== Excerpted records
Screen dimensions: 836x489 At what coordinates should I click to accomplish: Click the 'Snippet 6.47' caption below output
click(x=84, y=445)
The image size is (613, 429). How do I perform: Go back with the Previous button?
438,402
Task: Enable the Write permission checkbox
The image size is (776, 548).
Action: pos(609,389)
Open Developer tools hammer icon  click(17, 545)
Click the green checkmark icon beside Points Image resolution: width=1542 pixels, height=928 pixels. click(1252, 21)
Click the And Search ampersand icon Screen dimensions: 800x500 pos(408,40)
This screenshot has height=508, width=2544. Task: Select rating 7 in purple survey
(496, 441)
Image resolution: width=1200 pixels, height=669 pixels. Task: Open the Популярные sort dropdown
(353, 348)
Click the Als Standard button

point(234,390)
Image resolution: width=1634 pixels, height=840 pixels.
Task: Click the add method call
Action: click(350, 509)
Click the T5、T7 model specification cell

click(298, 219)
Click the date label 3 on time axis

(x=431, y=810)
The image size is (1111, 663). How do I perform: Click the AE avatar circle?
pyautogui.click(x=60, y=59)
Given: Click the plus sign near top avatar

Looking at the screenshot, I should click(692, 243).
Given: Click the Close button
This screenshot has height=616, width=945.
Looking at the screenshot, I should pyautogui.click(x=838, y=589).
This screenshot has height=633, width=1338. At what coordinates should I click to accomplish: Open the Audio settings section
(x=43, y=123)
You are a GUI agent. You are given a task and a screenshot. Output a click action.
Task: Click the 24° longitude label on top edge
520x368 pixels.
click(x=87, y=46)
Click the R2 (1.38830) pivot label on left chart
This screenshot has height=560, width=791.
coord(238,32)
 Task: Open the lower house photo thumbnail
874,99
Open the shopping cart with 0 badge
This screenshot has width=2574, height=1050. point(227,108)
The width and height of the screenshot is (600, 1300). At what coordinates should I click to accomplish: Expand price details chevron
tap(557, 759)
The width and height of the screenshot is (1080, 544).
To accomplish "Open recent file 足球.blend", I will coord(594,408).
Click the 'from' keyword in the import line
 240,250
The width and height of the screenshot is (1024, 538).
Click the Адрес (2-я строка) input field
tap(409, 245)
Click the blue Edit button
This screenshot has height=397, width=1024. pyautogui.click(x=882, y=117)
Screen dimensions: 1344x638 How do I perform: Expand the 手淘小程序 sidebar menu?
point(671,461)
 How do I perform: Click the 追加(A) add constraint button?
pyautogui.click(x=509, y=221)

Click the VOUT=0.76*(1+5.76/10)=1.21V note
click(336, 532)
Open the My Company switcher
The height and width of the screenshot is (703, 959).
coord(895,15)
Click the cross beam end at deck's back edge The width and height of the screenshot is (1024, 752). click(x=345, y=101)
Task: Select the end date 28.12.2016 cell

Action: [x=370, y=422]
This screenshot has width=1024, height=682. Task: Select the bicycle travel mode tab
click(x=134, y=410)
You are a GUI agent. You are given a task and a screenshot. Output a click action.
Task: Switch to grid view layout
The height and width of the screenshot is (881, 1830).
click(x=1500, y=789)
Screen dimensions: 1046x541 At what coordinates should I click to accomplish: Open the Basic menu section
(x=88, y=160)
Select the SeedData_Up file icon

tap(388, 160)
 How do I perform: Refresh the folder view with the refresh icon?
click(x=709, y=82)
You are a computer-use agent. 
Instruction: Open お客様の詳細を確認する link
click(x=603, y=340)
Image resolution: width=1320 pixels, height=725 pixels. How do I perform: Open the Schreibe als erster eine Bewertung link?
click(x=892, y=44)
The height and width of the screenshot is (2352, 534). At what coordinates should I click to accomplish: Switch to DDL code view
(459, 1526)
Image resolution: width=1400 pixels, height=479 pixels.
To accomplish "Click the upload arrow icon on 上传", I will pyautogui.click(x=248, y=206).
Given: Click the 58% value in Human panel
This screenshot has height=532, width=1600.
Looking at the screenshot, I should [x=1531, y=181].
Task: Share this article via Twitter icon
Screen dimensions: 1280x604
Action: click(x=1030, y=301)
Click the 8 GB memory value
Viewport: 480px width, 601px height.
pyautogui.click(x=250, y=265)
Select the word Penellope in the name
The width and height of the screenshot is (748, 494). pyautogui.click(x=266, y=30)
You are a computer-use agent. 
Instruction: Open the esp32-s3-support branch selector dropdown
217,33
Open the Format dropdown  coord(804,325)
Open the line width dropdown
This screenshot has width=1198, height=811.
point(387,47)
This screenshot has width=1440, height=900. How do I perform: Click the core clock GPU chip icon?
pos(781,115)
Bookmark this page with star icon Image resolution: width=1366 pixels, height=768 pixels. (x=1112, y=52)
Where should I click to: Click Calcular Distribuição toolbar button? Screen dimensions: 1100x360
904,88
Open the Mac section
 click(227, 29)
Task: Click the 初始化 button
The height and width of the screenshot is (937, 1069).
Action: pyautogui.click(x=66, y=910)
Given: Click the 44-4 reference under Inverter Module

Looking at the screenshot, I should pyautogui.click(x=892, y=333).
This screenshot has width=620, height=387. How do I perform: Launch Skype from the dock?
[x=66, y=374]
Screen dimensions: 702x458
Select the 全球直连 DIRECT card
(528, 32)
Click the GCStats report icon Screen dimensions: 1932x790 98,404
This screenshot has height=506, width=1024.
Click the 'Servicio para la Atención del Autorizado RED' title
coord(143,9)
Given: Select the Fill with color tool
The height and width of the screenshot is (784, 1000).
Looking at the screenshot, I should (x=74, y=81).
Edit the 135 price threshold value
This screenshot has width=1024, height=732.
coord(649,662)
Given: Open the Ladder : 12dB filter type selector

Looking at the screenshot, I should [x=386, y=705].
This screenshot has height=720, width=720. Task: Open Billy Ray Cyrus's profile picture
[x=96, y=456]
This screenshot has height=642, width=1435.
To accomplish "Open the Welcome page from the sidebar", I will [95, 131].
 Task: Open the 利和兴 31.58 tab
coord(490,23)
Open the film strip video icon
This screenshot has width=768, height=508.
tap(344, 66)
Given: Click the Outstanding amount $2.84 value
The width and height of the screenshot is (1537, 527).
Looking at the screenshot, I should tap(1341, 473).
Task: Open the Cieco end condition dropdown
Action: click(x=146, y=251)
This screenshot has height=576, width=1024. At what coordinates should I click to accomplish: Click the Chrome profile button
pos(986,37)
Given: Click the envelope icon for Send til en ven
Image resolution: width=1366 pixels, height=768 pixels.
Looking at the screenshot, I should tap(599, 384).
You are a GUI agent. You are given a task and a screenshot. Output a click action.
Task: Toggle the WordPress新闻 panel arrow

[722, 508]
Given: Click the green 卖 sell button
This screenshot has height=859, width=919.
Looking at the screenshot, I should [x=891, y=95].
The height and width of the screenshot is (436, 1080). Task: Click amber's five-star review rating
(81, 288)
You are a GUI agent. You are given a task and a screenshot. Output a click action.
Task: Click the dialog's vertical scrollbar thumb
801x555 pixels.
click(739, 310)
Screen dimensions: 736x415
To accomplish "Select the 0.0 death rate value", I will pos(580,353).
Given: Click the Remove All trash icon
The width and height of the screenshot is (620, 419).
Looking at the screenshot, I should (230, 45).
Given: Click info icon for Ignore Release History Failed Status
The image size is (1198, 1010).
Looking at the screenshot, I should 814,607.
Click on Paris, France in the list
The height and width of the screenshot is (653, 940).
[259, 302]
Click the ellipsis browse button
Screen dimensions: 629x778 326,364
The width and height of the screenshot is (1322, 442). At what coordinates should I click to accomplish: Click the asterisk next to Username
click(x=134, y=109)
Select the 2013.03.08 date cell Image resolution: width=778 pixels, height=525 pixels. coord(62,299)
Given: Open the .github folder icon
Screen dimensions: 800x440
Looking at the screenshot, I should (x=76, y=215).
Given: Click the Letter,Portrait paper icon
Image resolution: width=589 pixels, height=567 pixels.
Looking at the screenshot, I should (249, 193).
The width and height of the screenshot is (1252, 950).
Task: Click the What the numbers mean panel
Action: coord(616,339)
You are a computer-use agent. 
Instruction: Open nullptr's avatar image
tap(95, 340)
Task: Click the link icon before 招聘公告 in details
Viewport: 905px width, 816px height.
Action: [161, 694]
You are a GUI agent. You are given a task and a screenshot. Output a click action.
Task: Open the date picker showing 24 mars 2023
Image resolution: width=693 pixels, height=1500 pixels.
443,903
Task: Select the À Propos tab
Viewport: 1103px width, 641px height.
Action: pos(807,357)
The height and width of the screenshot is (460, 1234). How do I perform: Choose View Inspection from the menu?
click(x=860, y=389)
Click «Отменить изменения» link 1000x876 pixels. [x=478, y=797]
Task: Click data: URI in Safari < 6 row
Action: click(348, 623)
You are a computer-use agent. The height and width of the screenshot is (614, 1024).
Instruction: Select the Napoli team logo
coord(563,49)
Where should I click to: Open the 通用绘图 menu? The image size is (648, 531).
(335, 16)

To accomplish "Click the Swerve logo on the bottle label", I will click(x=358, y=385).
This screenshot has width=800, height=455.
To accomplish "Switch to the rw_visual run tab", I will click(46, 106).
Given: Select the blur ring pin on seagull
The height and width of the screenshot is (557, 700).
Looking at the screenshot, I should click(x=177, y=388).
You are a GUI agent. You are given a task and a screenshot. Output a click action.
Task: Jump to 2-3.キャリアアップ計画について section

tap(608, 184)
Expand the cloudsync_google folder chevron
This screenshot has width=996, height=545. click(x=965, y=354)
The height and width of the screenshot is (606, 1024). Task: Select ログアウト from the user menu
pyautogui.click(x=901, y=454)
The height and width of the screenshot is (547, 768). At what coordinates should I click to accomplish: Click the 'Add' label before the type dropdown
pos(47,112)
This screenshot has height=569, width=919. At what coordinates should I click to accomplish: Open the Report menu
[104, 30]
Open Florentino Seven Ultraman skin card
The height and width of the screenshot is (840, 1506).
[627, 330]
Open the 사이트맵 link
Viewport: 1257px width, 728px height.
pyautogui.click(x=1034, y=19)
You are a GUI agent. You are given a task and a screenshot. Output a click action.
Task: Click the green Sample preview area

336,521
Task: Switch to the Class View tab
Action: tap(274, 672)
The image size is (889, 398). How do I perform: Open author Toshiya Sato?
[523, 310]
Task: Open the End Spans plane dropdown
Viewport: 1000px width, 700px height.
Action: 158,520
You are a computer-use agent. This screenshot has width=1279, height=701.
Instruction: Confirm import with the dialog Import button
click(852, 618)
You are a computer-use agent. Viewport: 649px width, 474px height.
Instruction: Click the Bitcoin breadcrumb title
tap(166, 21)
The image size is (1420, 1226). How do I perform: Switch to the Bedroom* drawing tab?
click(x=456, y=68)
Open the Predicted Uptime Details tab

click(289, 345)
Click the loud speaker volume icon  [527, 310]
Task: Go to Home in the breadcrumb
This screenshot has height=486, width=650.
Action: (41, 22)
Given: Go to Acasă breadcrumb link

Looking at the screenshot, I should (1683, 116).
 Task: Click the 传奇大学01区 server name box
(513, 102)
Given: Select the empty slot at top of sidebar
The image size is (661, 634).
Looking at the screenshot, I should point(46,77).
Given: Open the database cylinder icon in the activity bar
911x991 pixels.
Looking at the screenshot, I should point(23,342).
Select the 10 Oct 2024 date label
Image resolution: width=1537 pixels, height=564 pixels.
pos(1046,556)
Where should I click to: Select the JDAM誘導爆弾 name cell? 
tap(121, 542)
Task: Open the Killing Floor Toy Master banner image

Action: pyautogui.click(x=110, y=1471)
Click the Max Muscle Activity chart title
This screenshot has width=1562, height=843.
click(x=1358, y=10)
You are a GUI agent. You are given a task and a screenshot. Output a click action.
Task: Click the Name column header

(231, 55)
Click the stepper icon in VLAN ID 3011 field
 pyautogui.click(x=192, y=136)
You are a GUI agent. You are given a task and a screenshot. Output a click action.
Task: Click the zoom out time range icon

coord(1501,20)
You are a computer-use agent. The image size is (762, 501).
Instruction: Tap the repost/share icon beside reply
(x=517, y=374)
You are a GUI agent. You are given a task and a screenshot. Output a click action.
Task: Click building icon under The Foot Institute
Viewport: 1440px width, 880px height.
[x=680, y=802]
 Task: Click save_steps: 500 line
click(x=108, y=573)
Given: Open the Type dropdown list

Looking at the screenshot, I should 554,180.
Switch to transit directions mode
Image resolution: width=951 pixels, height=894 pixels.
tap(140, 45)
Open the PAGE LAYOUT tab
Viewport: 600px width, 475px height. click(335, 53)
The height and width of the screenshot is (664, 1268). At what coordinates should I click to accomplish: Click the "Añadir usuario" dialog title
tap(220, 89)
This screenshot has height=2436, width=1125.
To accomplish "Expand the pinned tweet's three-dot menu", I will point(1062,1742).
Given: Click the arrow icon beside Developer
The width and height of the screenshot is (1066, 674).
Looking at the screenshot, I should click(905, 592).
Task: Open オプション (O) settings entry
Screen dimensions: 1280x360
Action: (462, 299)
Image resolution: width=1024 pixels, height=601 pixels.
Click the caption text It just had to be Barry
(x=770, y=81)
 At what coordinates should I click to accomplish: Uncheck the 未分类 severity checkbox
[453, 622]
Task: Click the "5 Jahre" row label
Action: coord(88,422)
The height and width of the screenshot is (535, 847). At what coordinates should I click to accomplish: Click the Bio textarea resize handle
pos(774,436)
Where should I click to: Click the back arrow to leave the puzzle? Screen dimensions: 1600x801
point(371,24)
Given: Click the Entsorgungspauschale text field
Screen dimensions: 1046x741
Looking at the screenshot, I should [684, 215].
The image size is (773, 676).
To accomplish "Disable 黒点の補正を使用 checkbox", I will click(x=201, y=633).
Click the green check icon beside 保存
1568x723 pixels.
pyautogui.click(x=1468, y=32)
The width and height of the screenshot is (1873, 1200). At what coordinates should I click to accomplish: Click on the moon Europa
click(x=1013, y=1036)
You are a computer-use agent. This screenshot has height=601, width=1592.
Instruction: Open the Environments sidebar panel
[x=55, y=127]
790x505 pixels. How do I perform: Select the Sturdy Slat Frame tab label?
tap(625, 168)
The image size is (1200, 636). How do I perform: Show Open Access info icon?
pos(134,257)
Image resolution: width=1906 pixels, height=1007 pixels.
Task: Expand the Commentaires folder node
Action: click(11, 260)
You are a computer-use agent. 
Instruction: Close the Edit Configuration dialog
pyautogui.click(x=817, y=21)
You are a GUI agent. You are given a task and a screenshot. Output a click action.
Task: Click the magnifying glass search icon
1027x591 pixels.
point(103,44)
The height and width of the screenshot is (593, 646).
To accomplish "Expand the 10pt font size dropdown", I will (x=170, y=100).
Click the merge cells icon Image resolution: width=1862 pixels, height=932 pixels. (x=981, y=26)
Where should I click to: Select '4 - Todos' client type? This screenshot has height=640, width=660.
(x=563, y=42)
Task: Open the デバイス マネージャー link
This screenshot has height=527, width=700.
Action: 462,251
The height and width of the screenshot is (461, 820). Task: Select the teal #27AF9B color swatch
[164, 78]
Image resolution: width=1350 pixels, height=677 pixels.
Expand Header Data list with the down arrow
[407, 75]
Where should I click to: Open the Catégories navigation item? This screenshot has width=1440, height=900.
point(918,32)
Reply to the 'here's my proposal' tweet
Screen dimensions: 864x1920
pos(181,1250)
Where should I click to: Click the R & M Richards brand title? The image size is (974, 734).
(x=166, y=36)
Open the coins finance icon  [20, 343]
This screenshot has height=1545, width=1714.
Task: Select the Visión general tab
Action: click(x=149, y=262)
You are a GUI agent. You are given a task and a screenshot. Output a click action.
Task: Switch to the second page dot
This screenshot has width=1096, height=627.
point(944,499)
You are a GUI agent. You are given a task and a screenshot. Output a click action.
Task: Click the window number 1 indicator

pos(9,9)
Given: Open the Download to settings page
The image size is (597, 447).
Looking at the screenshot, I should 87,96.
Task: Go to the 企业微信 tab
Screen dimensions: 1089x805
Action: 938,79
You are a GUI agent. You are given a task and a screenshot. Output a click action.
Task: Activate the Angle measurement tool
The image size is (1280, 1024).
====
Please restate only the opening stretch of the records above: every line from the first through the one containing "Given: Click the Close button", exactly as written.

Screen dimensions: 836x489 At what coordinates should I click to accomplish: Click the 'Snippet 6.47' caption below output
click(x=84, y=445)
The image size is (613, 429). How do I perform: Go back with the Previous button?
438,402
Task: Enable the Write permission checkbox
The image size is (776, 548).
Action: pos(609,389)
Open Developer tools hammer icon  click(17, 545)
Click the green checkmark icon beside Points Image resolution: width=1542 pixels, height=928 pixels. click(1252, 21)
Click the And Search ampersand icon Screen dimensions: 800x500 pos(408,40)
This screenshot has height=508, width=2544. Task: Select rating 7 in purple survey
(496, 441)
Image resolution: width=1200 pixels, height=669 pixels. Task: Open the Популярные sort dropdown
(353, 348)
Click the Als Standard button

point(234,390)
Image resolution: width=1634 pixels, height=840 pixels.
Task: Click the add method call
Action: click(350, 509)
Click the T5、T7 model specification cell

click(298, 219)
Click the date label 3 on time axis

(x=431, y=810)
The image size is (1111, 663). How do I perform: Click the AE avatar circle?
pyautogui.click(x=60, y=59)
Given: Click the plus sign near top avatar

Looking at the screenshot, I should click(692, 243).
Given: Click the Close button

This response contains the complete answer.